Background

Over the last few decades, there has been a tremendous increase in research linking sensory processing dysfunction with different neuropsychiatric disorders (Hornix et al., 2019) such as autism spectrum disorder (ASD), fragile X syndrome, post-traumatic stress disorder (PTSD), Rett Syndrome, schizophrenia, depression, anxiety and traumatic brain injury (TBI). It is interesting how typical cognitive difficulties of these neuropsychiatric disorders are more and more associated with alterations in the perception of the external world. One example of a specific sensory processing dysfunction that crosses the borders of several neuropsychiatric disorders is aberrant tactile sensitivity. Interestingly, it is estimated that about 90% of individuals diagnosed with ASD have atypical sensory experiences, described as both hyper- and hypo-reactivity, with abnormal responses to tactile stimulation (Marco et al., 2011).

Tactile sensory dysfunction is likely due to circuit dysfunction across the peripheral nervous system and the brain regions [e.g., primary somatosensory (S1) and thalamus] involved in processing and integration of tactile inputs (Hornix et al., 2019). Neural mechanisms underlying tactile sensitivity are not fully understood. However, recent studies using specific behavioral tasks and mouse model of neurological and neuropsychiatric disorders are considerably broadening our understanding of the neurobiological bases of tactile sensory impairments (McNamara et al., 2010, Orefice et al., 2016, He et al., 2017, Chelini et al., 2019). Moreover, the advent of next-generation approaches (i.e., optogenetics and chemo-genetics) in behavioral neuroscience have opened the door to test new hypotheses regarding the neural circuit involved in processing and integration of tactile inputs. To date only a limited number of behavioral tests have been developed for assessing tactile perception abnormalities in rodents [e.g., the whisker nuisance (WN) test and the tactile prepulse inhibition (tactile PPI) assay]. Therefore, there is a growing need for generating other behavioral tasks relevant to the tactile sensory dysfunctions.

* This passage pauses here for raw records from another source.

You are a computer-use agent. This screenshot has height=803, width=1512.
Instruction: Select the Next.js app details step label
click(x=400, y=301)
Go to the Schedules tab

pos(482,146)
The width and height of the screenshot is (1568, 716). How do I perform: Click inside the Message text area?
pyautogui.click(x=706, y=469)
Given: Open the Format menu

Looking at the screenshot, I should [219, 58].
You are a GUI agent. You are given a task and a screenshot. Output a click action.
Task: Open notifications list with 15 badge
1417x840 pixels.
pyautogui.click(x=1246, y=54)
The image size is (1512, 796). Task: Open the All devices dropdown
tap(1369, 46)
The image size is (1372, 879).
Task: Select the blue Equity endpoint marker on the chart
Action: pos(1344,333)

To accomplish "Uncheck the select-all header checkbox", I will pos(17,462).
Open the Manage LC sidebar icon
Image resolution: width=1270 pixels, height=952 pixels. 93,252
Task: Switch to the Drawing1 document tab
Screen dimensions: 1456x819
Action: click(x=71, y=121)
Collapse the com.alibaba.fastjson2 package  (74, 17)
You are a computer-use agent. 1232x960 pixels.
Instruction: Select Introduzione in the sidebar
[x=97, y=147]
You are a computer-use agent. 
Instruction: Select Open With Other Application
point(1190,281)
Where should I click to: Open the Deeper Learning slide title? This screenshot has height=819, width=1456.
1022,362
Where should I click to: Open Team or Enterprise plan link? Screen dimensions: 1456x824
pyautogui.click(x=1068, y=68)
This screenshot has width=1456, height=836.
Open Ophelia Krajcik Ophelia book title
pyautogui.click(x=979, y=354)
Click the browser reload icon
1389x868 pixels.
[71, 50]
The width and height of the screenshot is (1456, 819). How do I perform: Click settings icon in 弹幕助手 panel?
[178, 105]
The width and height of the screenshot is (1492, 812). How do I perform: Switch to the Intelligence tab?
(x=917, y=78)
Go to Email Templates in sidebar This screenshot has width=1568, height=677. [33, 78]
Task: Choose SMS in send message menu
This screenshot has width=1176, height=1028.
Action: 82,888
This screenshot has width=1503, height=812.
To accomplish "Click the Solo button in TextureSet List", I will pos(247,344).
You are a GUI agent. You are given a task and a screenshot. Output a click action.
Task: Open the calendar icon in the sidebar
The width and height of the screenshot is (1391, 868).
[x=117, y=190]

One behavioral paradigm to evaluate tactile sensitivity in mice is the tactile PPI assay. This behavioral paradigm consists in delivering puffed air onto the back hairy skin of mice and is useful to specifically assess both hairy skin sensitivity and sensorimotor gating. A recent animal model study, by using the tactile PPI test, revealed how mice with mutations in Mecp2, Gabrb3, Shank3 or Fmr1 exhibit tactile hypersensitivity (Orefice et al., 2016).

Normal touch perception in the skin is mediated by the activation of cutaneous low-threshold mechanosensory neurons (LTMRs), which possess one peripheral axonal branch that innervates the skin and another branch that innervates the central nervous system (CNS). This task is valuable to study the circuit-level alterations related to the transmission of neuronal impulse between the LTMRs and the neurons of spinal cord that relay touch signaling to the sensory region of the brain.

However, sensory perception in mouse is also mediated by mystacial vibrissae (whiskers). Rodent whisker hair follicles are tactile organs functionally equivalent to human fingertips.

Rodent whiskers are exquisitely sensitive to touch and extract precise information about environment navigation, object recognition and social interactions. Afferent whisker information, via sensory nerve afferents, reaches layer IV of primary somatosensory cortex (SSp) for further processing (Petersen, 2007; Diamond et al., 2008).

Therefore, in our opinion, animal studies of tactile sensory processing must also consider whisker dependent tactile tasks, since whisker system is an important sensory organ essential to construction of the perceptual world.

Here, we provide a detailed and modified protocol of whisker nuisance (WN) test, to specifically assess tactile hypersensitivity relative to whisker stimulation in mouse. A previous WN test, considering seven different behavioral categories, was developed by McNamara and colleagues (McNamara et al., 2010) to assess sensory abnormalities in rats after diffuse brain injury. In rats, this test succeeded in demonstrating changes in sensory sensitivity after brain injury. Our modified version of WN test has revealed to be a valuable tool to evaluate whisker-dependent responses in mice in the absence of experimentally-induced lesions, as described in our recent work (Chelini et al., 2019).

We took advantage of Engrailed-2 knockout (En2-/-) mice, an informative model for understanding how neurodevelopmental defects can lead to cellular and circuit dysfunctions that directly or indirectly impact behaviors relevant to neuropsychiatric disorders.

Five different parameters are assessed during sensory stimulation in this test: fearful behavior, stance, breathing, response to stick and evasiveness. This test, together with previously developed sensory test, could represent a successful way to assess hyper-/hypo-sensitivity to sensory stimulation as well as to investigate the mechanisms underlying information processing during whisker-guided sensation in mouse, helping in shedding light to the sensory processing abnormalities found in human patients with neuropsychiatric and more in general with neurological disorders.